Our Spaceflight Heritage: Invasion of the Vikings
Forty years ago, NASA’s Viking landers roared to a hover over the Martian surface and touched down. They were the culmination of the ambitious Mars Voyager (no relation to NASA’s Voyager probes) program that had begun near the end of the Apollo era and filed down to a more manageable size due to budget cuts. Despite the reduced scope, the Viking program was a tremendous success.
Viking gave NASA the most knowledge the agency had about Mars until the 1990s and 2000s, when Pathfinder, Phoenix, Mars Exploration Rovers, and the Mars Science Laboratory rover Curiosity arrived.
Both spacecraft were identical, for redundancy, in case one of them failed prematurely. Given that NASA’s engineering teams had no experience with Martian conditions, that was a considered to be a prudent design decision. It ensured the return of twice the scientific and engineering data to Earth than what would have been possible with a single spacecraft – from two different locations on the surface of the Red Planet.
“We were science driven, rather than aeronautics, rather than space, rather than technology. We never lost sight of what our customer was,” Gus Guastaferro, Viking’s deputy project manager said. “Our customer was knowledge and science.”
Viking 1 was launched on August 20, 1975, with Viking 2 roaring aloft on Sept. 9, both on Titan-III rockets with Centaur upper stages. Viking 1 arrived into Mars orbit on June 19, 1976, after a transit time of ten months. Viking 2 followed suit on August 7.
After a month orbiting Mars and transmitting photos of potential landing sites back to Earth, the Viking 1 lander split from its orbiter and descended toward Chryse Planitia (literally, “golden plain”) near the equator. Viking 2 landed at Utopia Planitia (“plain of nowhere”) further north and on the opposite side of the planet. Both sites were relatively low and flat.
Viking’s controllers did not want to risk landing in rough or high terrain, which would have made atmospheric deceleration and hazard avoidance more difficult. The wide expanse of these sites – unbounded by rough terrain for many kilometers in all directions – added a safety factor to the landings.

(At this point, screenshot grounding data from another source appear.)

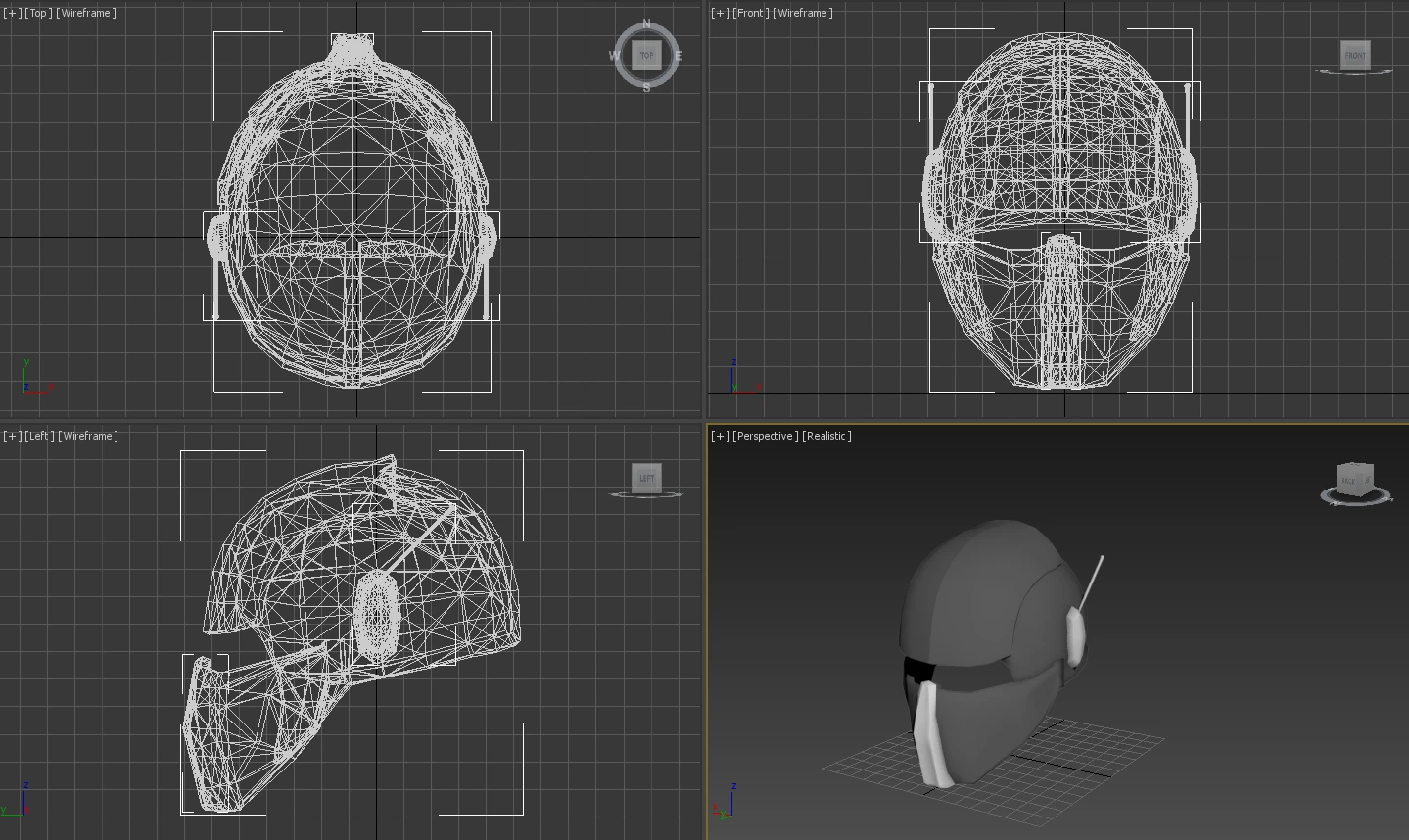Open the [+] menu in Top viewport
The image size is (1409, 840).
pos(12,13)
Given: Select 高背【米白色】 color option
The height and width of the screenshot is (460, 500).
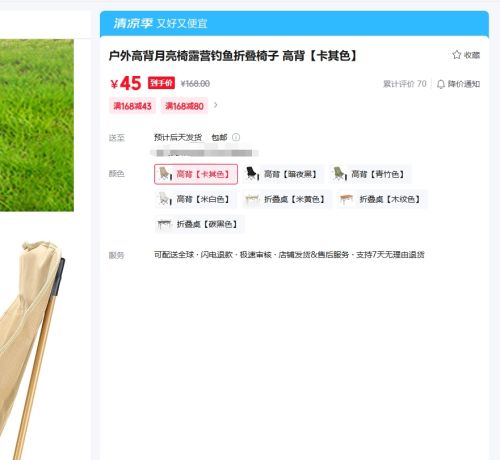Looking at the screenshot, I should 195,199.
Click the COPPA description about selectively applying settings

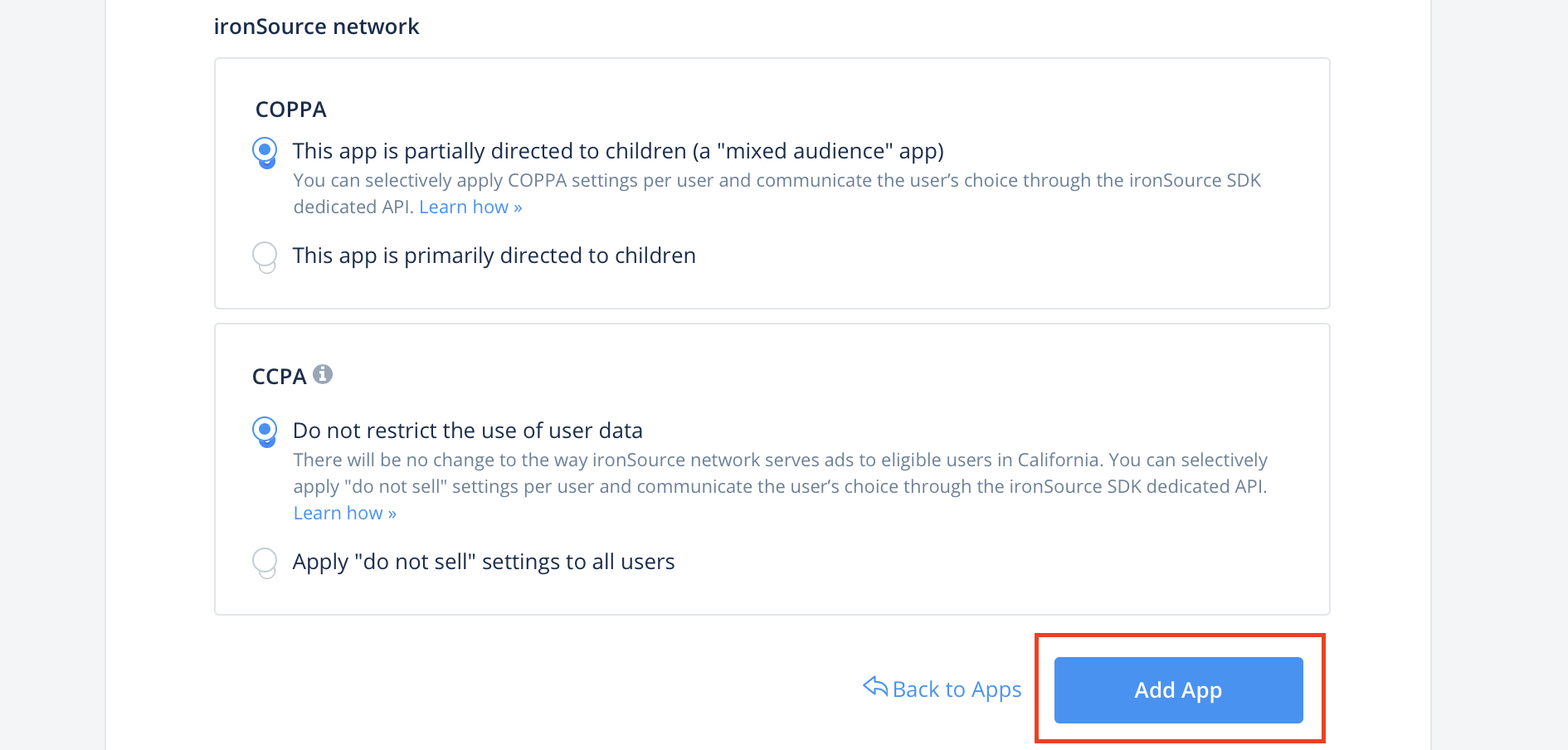776,181
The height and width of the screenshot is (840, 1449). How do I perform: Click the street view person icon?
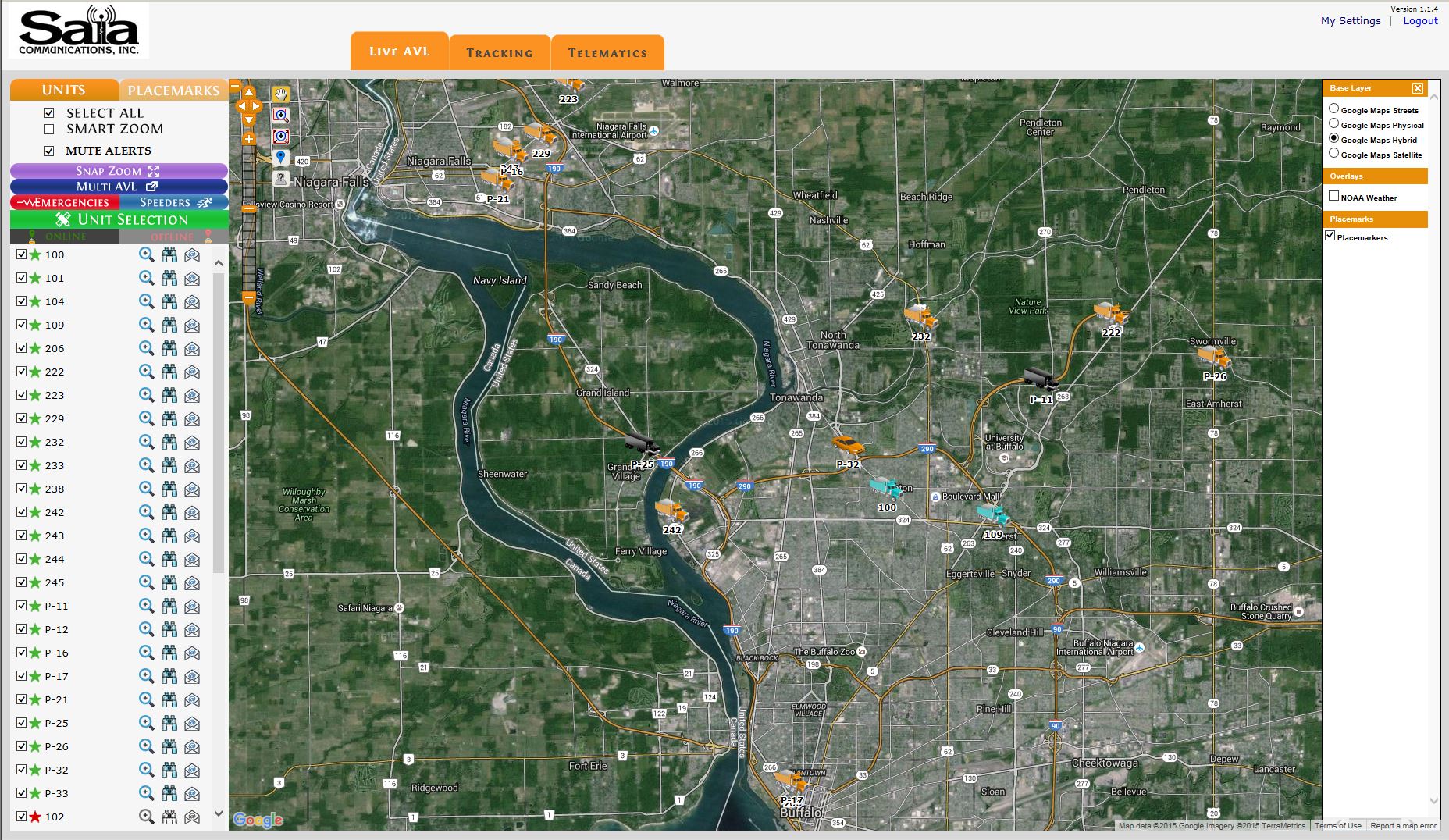click(281, 179)
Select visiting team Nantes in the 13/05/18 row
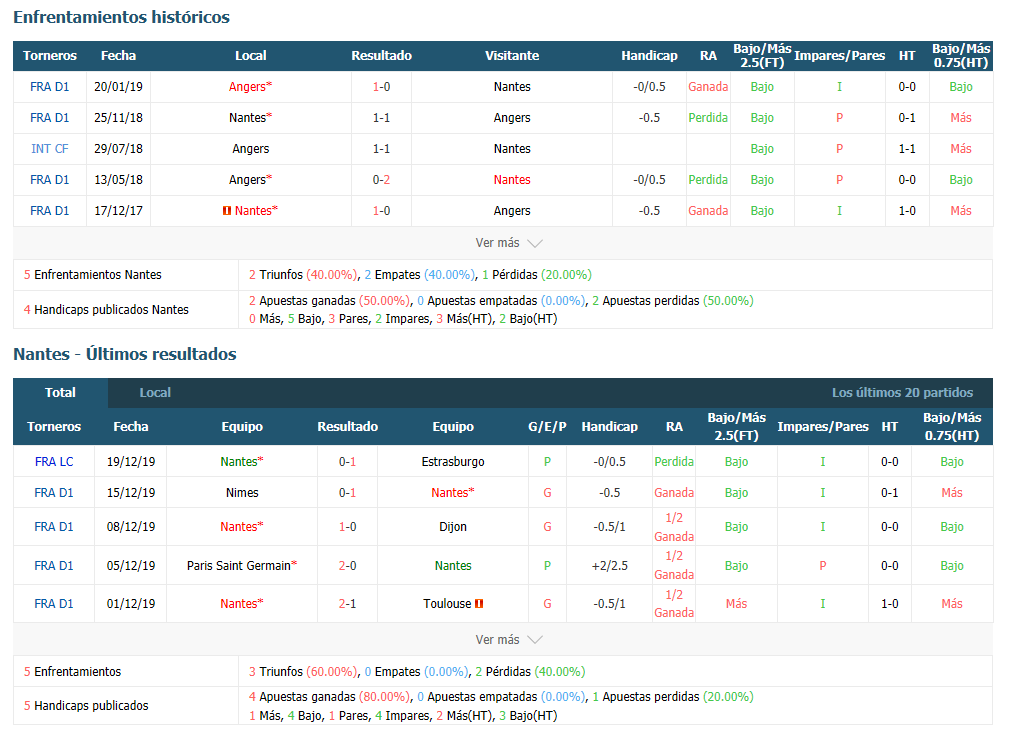1015x733 pixels. pyautogui.click(x=512, y=180)
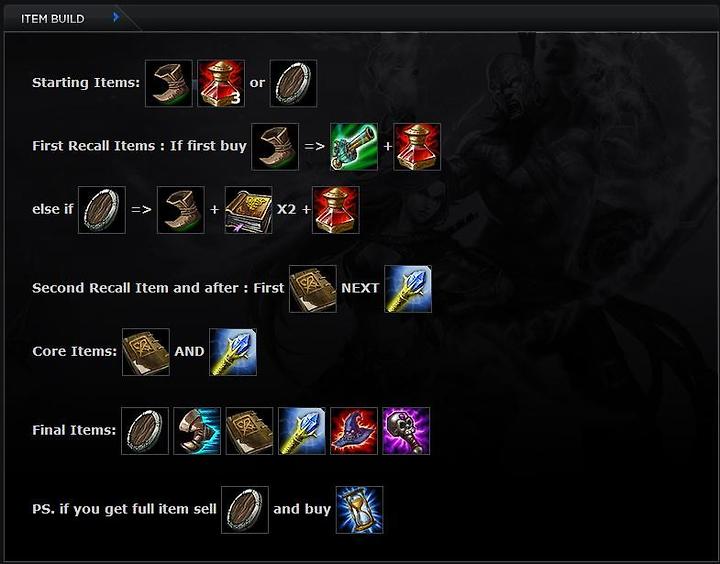Select the boots icon in Starting Items
The image size is (720, 564).
169,83
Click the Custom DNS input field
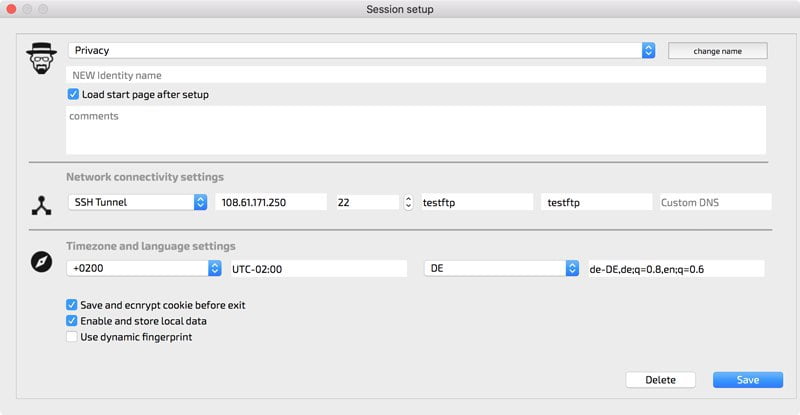This screenshot has height=415, width=800. coord(715,202)
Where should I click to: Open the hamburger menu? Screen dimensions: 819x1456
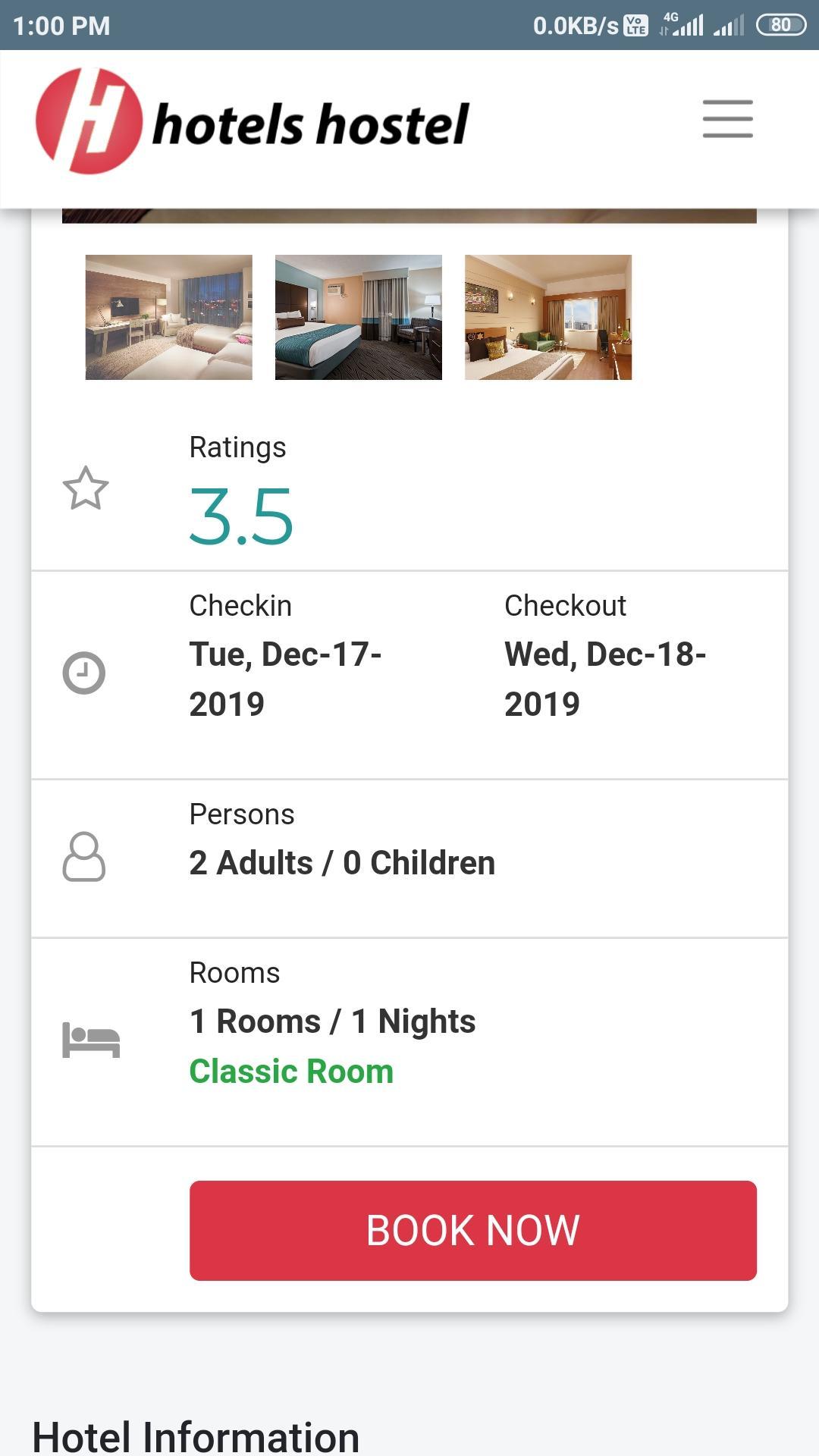727,119
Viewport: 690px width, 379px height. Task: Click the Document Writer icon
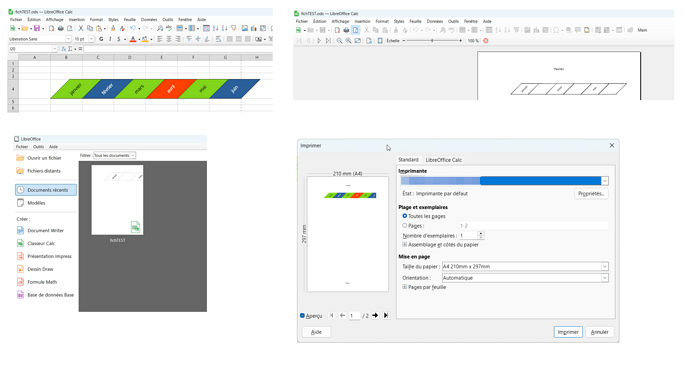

The Viking lander measured 10 feet (3 meters) across and 6.5 feet (2 meters) tall when fully deployed. Its core was a six-sided titanium and aluminum box with three landing legs, each leg attached to one of the box’s short sides. It was powered by a pair of radioisotope thermoelectric generators (RTGs) on either side.
Also attached to the lander were a pair of cameras, an extendable sampling arm, and a deployable meteorology arm with mounted sensors to measure temperature, wind direction, and wind speed.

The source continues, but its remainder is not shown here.